Requirement:
Copy out the rows word for word, starting at the line that contains "You are a computer-use agent. Screen dimensions: 1560x640" and ending at the line that contains "The width and height of the screenshot is (1161, 2287).", with both of those lines included.

Start of Data listing

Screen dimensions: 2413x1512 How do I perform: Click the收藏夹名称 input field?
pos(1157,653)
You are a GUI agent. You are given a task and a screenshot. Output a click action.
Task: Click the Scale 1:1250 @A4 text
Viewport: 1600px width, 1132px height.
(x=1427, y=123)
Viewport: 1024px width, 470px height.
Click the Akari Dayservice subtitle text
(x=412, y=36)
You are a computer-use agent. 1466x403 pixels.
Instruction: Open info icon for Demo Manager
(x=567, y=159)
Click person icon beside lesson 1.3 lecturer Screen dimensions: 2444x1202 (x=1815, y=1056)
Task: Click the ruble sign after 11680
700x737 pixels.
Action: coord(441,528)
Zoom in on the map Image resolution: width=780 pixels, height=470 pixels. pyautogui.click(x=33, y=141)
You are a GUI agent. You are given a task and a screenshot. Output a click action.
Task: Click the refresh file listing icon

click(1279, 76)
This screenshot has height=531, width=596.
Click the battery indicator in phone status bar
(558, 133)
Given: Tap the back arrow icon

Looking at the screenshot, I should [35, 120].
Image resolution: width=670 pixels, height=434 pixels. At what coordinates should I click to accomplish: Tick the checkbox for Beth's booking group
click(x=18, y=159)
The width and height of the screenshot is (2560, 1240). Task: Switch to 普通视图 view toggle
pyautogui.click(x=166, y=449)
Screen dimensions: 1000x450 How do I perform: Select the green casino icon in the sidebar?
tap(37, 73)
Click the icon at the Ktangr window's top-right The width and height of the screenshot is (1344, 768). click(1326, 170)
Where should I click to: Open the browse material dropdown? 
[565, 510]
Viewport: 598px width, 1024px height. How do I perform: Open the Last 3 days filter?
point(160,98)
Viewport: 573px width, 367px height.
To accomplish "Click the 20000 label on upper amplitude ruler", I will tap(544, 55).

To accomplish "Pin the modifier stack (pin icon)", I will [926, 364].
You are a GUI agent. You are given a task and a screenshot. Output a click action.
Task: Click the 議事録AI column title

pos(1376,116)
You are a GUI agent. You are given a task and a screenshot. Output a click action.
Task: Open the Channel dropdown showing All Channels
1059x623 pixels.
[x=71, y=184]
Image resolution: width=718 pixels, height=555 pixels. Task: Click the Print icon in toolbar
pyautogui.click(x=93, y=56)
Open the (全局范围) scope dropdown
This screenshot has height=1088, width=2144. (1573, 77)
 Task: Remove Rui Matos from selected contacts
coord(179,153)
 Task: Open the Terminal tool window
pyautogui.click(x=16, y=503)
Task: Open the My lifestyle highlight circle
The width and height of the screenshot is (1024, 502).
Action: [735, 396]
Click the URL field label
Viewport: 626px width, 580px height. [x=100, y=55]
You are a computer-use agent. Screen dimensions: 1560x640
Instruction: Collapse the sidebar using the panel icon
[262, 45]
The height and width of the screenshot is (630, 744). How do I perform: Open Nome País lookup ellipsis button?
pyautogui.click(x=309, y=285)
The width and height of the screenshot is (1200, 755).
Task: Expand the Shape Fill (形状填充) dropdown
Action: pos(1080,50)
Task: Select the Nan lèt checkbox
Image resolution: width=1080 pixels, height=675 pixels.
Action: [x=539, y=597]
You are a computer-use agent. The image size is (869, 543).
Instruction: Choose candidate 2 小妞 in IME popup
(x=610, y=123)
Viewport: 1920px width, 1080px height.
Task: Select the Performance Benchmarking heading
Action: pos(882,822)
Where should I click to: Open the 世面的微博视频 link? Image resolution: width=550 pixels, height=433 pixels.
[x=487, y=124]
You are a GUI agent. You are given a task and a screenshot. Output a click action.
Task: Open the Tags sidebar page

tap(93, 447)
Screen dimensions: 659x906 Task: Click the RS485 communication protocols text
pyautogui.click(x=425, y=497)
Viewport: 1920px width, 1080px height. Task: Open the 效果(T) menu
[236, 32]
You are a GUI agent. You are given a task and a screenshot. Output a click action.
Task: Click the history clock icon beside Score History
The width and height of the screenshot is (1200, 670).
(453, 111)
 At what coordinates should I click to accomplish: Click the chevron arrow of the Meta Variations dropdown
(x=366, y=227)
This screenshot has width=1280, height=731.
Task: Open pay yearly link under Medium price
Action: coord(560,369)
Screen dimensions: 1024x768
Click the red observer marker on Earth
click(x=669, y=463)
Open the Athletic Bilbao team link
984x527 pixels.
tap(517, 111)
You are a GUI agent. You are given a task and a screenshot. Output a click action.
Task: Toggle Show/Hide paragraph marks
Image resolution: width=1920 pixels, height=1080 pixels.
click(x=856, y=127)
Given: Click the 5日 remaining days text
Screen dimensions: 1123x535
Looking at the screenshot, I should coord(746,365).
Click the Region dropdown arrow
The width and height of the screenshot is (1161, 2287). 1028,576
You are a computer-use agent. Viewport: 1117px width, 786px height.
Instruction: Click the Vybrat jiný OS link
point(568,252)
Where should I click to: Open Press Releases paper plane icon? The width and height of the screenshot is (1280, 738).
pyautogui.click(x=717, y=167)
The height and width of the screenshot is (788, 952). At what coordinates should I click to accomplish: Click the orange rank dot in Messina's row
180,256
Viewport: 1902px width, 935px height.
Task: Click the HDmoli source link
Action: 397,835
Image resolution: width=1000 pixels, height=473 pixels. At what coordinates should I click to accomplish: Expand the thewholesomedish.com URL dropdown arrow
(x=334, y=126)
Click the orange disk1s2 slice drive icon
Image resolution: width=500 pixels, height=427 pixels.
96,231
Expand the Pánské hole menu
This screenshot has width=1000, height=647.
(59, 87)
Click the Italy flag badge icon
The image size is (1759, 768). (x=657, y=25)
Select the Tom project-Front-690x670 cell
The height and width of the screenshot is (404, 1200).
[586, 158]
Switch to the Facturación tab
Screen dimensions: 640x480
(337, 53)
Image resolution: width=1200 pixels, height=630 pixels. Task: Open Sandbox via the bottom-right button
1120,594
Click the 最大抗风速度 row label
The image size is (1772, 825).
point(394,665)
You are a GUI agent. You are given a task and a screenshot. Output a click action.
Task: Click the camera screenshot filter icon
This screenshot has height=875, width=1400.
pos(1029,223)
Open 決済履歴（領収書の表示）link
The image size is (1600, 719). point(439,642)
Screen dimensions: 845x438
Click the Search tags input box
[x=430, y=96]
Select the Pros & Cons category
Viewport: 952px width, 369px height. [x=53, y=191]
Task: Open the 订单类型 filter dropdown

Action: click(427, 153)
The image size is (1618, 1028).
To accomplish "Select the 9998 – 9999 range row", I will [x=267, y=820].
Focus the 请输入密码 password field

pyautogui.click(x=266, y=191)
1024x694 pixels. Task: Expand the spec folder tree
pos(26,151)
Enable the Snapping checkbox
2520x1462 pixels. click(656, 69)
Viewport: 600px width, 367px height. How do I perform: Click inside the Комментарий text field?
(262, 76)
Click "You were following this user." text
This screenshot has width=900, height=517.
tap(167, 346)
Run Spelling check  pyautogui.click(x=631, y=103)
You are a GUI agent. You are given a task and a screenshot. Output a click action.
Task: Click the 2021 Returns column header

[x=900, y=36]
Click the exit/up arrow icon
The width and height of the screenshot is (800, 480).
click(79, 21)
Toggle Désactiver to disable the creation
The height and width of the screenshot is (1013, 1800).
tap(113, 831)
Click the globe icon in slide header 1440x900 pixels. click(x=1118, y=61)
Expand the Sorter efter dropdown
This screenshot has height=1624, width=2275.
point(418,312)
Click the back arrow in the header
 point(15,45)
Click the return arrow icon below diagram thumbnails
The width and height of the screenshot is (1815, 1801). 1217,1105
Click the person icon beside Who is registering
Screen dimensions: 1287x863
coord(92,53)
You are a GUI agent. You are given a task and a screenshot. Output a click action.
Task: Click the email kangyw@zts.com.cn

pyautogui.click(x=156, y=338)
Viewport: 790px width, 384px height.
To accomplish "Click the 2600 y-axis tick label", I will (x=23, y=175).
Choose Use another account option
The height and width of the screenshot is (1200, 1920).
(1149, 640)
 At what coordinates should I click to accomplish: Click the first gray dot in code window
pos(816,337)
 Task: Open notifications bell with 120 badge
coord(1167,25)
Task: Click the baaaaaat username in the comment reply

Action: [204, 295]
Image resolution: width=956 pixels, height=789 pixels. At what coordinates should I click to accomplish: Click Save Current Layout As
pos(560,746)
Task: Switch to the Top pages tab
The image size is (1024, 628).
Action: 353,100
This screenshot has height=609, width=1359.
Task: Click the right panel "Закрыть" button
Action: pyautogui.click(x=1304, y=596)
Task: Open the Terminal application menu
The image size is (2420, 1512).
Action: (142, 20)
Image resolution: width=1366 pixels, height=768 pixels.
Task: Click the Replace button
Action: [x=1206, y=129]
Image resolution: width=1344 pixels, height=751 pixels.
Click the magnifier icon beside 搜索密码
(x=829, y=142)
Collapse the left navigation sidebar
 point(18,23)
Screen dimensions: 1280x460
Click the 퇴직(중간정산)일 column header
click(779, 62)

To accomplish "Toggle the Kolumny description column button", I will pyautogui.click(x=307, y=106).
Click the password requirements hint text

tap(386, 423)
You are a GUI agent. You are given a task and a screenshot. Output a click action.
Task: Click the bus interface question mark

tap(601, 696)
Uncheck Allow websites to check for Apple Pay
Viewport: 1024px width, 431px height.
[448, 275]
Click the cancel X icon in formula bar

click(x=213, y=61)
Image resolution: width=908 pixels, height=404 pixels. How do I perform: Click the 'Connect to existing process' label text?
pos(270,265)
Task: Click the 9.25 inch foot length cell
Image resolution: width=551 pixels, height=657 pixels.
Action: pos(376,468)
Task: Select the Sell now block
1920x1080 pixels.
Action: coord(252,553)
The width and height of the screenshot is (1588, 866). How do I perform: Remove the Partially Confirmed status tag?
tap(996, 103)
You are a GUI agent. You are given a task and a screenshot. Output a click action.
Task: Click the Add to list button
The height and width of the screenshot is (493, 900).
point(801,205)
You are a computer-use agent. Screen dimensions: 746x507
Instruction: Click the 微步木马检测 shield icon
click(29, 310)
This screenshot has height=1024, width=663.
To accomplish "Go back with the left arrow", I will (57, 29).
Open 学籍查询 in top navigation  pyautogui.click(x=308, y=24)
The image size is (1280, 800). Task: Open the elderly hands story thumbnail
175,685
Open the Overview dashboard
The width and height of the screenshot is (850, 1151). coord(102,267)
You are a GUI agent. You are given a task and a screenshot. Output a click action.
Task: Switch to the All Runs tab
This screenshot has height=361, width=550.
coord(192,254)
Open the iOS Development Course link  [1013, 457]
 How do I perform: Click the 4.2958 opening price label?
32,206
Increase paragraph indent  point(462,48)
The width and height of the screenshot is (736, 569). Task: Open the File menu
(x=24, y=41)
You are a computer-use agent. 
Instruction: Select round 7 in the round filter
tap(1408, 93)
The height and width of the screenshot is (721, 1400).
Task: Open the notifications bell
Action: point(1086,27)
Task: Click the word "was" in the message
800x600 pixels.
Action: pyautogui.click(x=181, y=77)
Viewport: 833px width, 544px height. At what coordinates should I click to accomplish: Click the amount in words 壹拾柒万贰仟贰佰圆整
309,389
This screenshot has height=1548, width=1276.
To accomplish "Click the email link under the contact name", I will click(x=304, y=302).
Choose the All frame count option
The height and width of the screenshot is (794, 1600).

End of Data listing

Solution to this exercise:
You are a computer-use agent. Screen dimensions: 1560x640
Instruction: Collapse the sidebar using the panel icon
[262, 45]
The height and width of the screenshot is (630, 744). How do I perform: Open Nome País lookup ellipsis button?
pyautogui.click(x=309, y=285)
The width and height of the screenshot is (1200, 755).
Task: Expand the Shape Fill (形状填充) dropdown
Action: pos(1080,50)
Task: Select the Nan lèt checkbox
Image resolution: width=1080 pixels, height=675 pixels.
Action: [x=539, y=597]
You are a computer-use agent. The image size is (869, 543).
Instruction: Choose candidate 2 小妞 in IME popup
(x=610, y=123)
Viewport: 1920px width, 1080px height.
Task: Select the Performance Benchmarking heading
Action: pos(882,822)
Where should I click to: Open the 世面的微博视频 link? Image resolution: width=550 pixels, height=433 pixels.
[x=487, y=124]
You are a GUI agent. You are given a task and a screenshot. Output a click action.
Task: Open the Tags sidebar page

tap(93, 447)
Screen dimensions: 659x906 Task: Click the RS485 communication protocols text
pyautogui.click(x=425, y=497)
Viewport: 1920px width, 1080px height. Task: Open the 效果(T) menu
[236, 32]
You are a GUI agent. You are given a task and a screenshot. Output a click action.
Task: Click the history clock icon beside Score History
The width and height of the screenshot is (1200, 670).
(453, 111)
 At what coordinates should I click to accomplish: Click the chevron arrow of the Meta Variations dropdown
(x=366, y=227)
This screenshot has width=1280, height=731.
Task: Open pay yearly link under Medium price
Action: coord(560,369)
Screen dimensions: 1024x768
Click the red observer marker on Earth
click(x=669, y=463)
Open the Athletic Bilbao team link
984x527 pixels.
tap(517, 111)
You are a GUI agent. You are given a task and a screenshot. Output a click action.
Task: Toggle Show/Hide paragraph marks
Image resolution: width=1920 pixels, height=1080 pixels.
click(x=856, y=127)
Given: Click the 5日 remaining days text
Screen dimensions: 1123x535
Looking at the screenshot, I should coord(746,365).
Click the Region dropdown arrow
The width and height of the screenshot is (1161, 2287). 1028,576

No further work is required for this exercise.